What you should do: Given the records underneath, please repeat exactly the lines from the line with "Image resolution: width=462" through the line with "You are a computer-use agent. The", passing over any picture.

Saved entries
*****

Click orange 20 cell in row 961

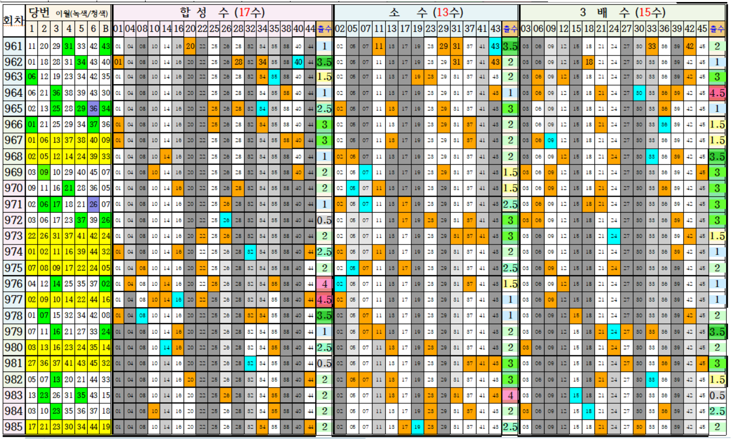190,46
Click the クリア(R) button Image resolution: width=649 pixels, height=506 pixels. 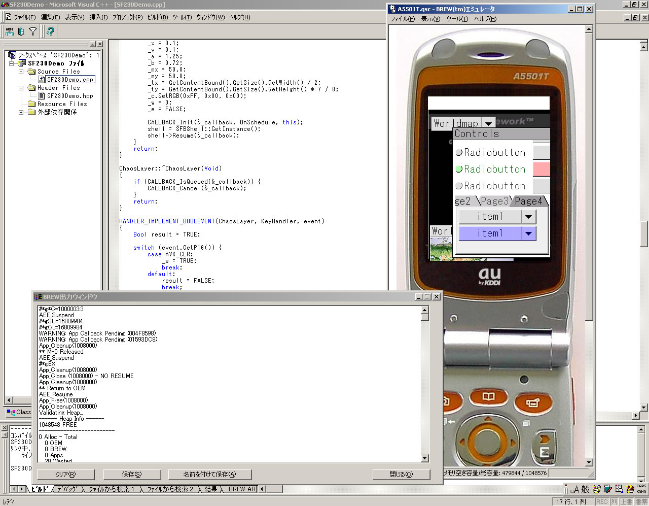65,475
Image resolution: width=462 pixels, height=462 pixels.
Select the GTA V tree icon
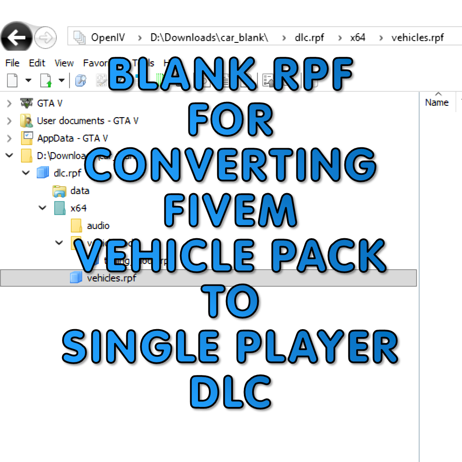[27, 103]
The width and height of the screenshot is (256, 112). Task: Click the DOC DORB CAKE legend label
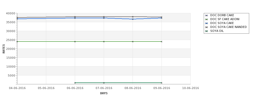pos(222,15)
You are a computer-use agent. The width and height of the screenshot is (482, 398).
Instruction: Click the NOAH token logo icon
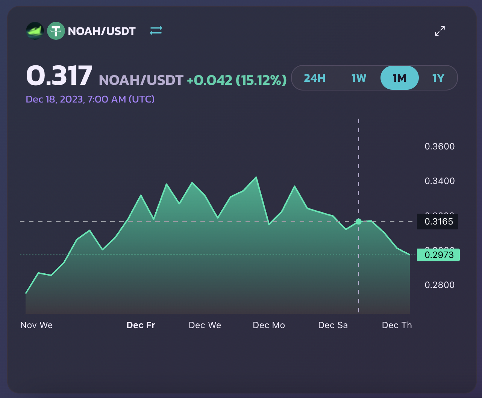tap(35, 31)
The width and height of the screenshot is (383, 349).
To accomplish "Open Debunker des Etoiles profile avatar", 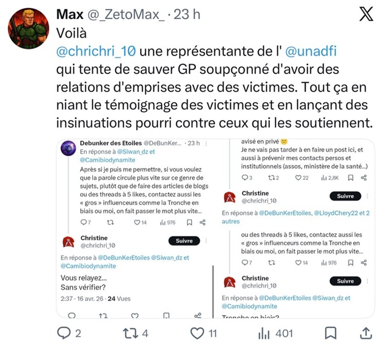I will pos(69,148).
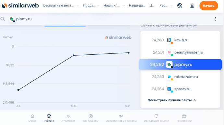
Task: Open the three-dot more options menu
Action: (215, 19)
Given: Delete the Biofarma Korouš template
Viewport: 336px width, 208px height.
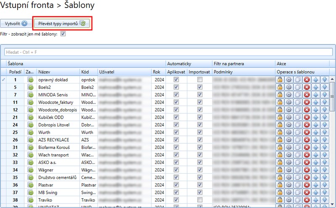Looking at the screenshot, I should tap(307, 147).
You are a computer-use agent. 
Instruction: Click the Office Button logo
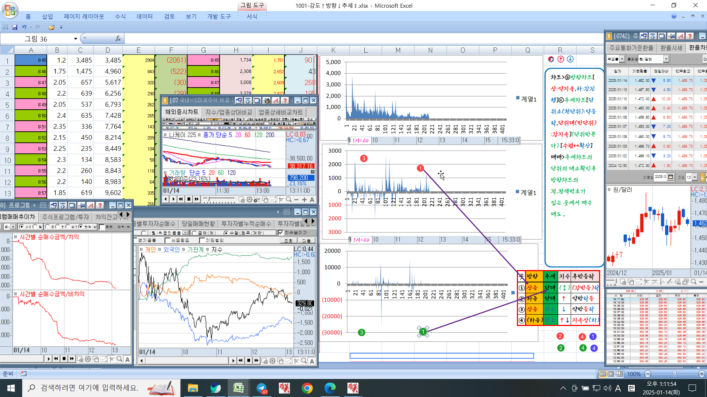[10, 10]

*****

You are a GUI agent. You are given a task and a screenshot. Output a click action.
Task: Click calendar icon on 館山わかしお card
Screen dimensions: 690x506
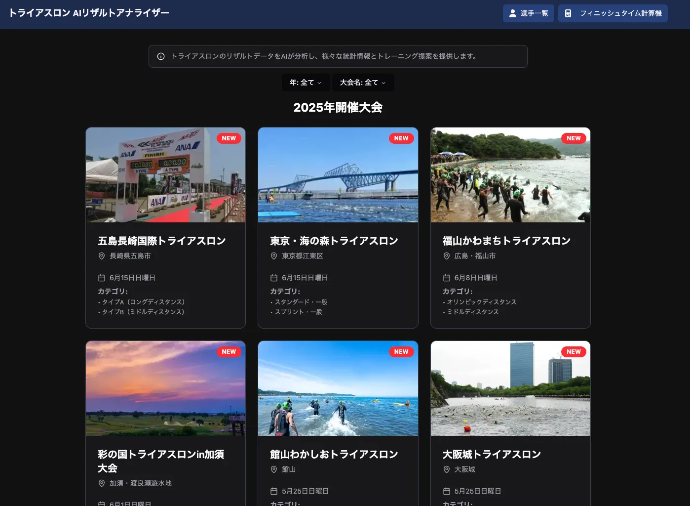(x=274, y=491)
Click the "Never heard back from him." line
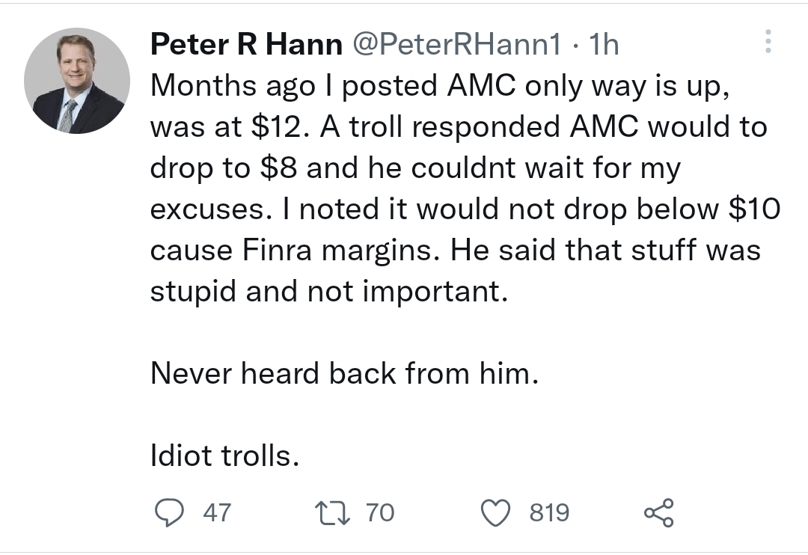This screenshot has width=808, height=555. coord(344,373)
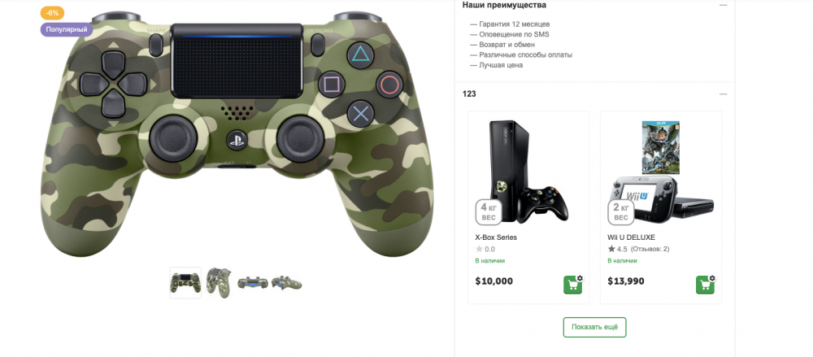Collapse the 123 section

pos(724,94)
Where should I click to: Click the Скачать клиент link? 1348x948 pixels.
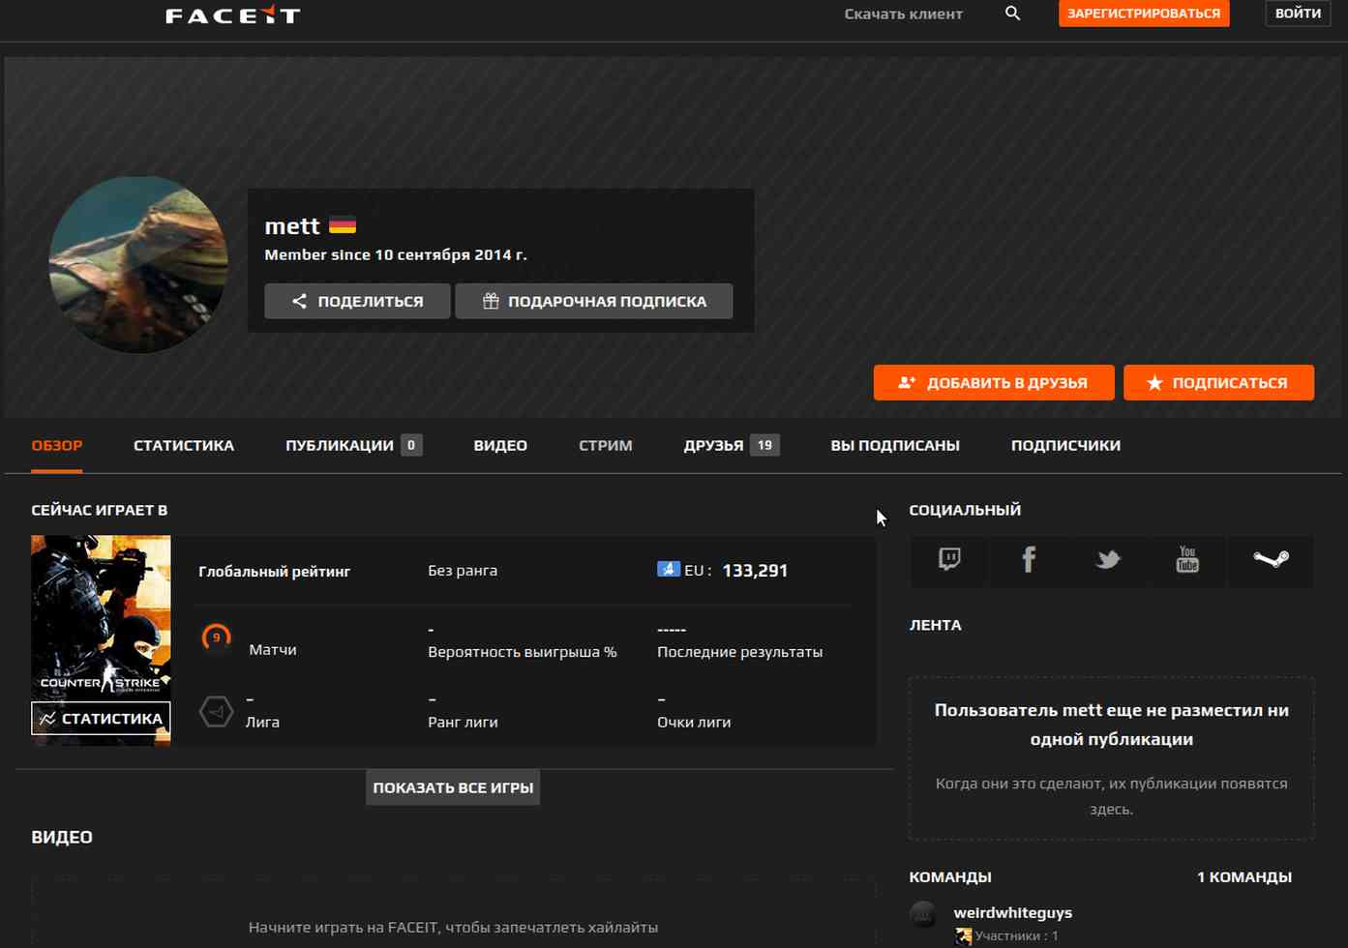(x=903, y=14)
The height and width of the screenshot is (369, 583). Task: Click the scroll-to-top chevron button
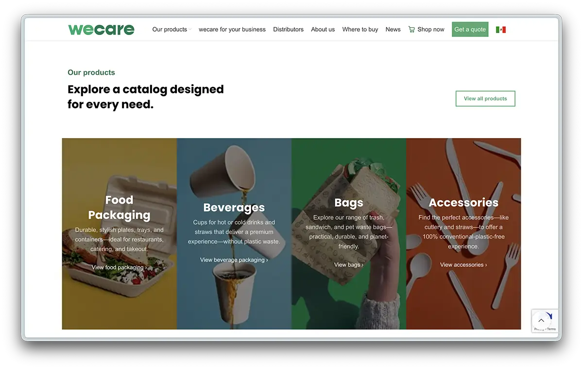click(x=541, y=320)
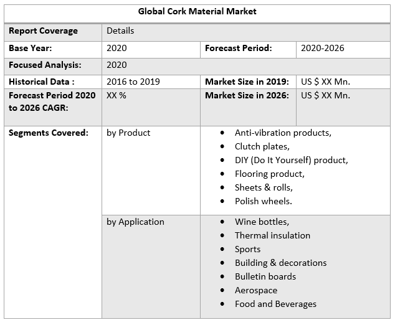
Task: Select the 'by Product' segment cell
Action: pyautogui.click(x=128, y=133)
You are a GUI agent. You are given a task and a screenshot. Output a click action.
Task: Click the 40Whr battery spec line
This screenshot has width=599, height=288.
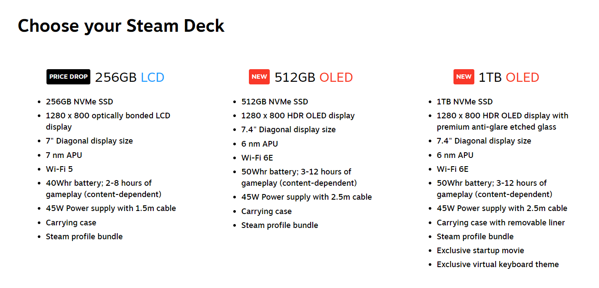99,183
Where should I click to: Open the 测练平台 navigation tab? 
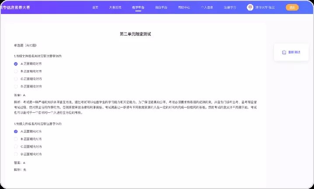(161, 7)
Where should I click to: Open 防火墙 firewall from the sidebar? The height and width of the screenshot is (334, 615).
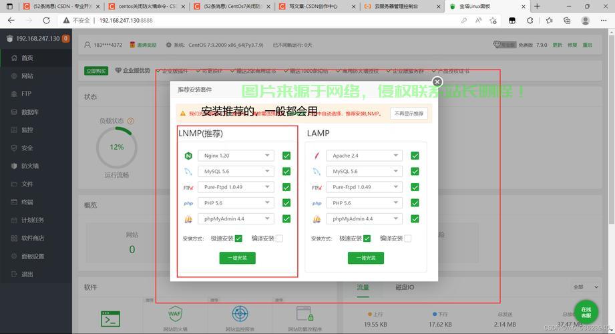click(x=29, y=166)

*****

Response to this exercise:
Image resolution: width=462 pixels, height=462 pixels.
Select the GTA V tree icon
[27, 103]
The width and height of the screenshot is (256, 112). Task: Click the DOC DORB CAKE legend label
pos(222,15)
You are a computer-use agent. The width and height of the screenshot is (482, 398).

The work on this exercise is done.